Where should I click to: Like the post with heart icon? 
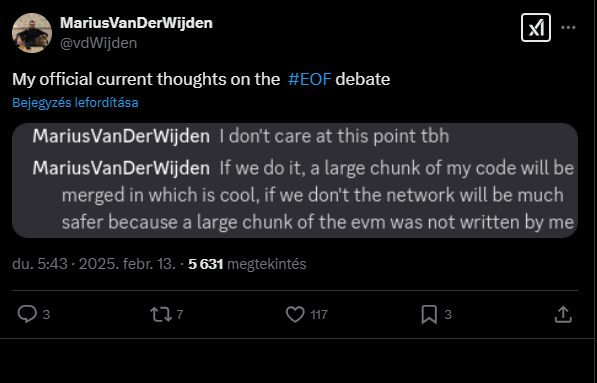[295, 314]
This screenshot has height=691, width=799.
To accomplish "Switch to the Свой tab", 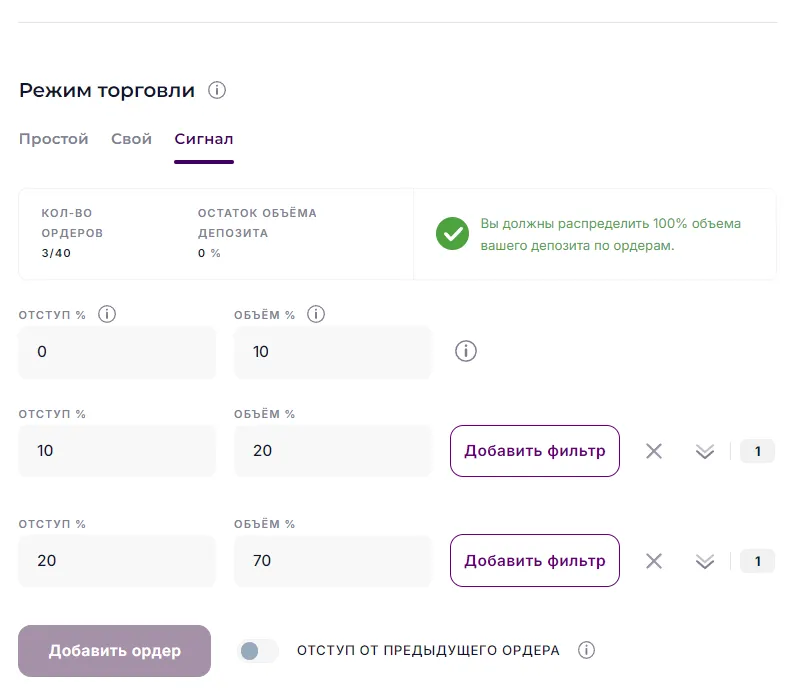I will click(131, 139).
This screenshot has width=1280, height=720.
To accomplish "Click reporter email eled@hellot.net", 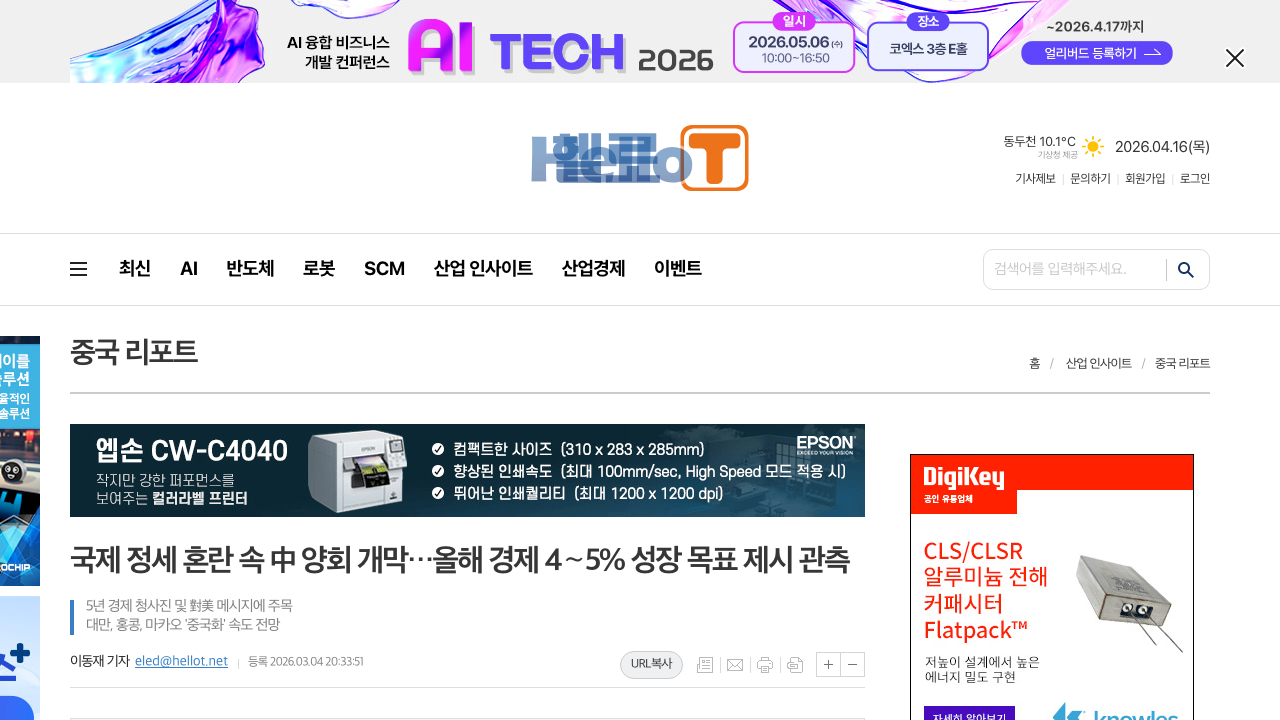I will point(181,661).
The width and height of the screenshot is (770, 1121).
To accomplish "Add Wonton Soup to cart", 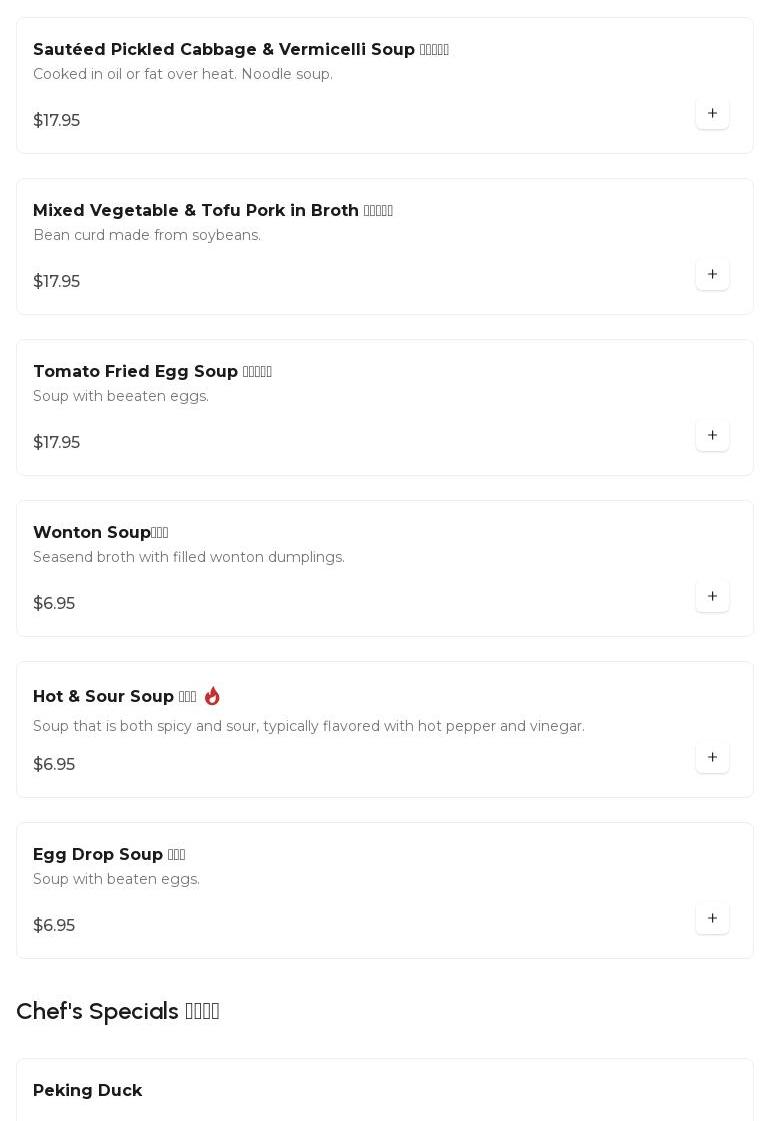I will click(712, 597).
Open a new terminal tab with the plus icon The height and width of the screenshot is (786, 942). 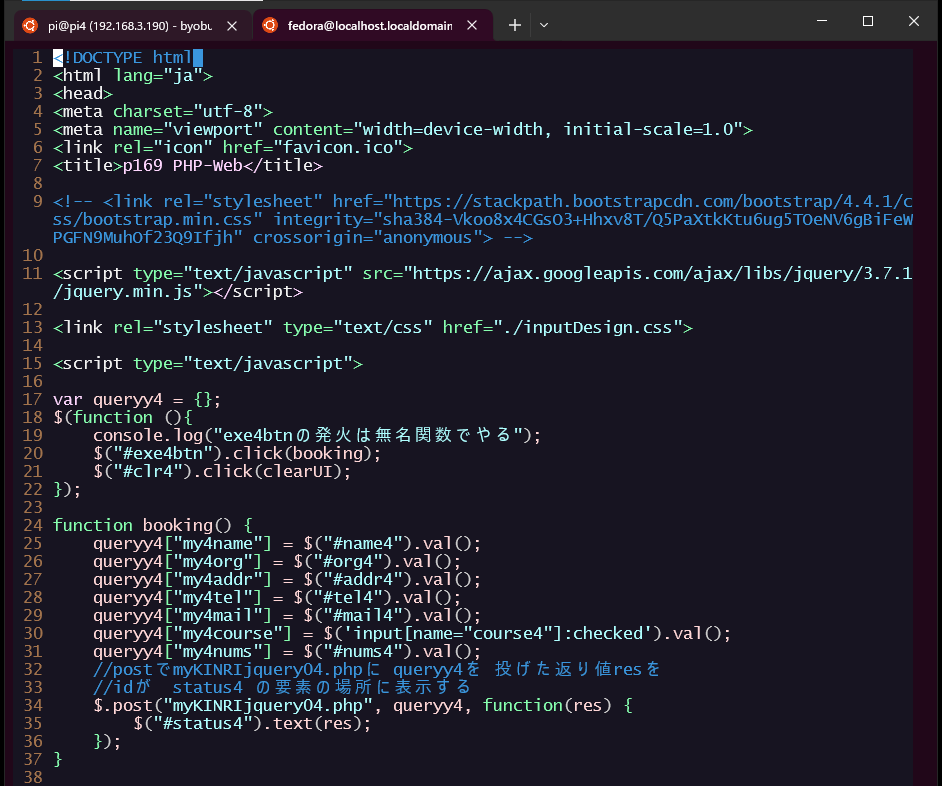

....................

- Work order: Working from the listing above, pick out every line that has "This" and copy it.

- Task output:
This screenshot has height=691, width=799.
This screenshot has width=1280, height=720.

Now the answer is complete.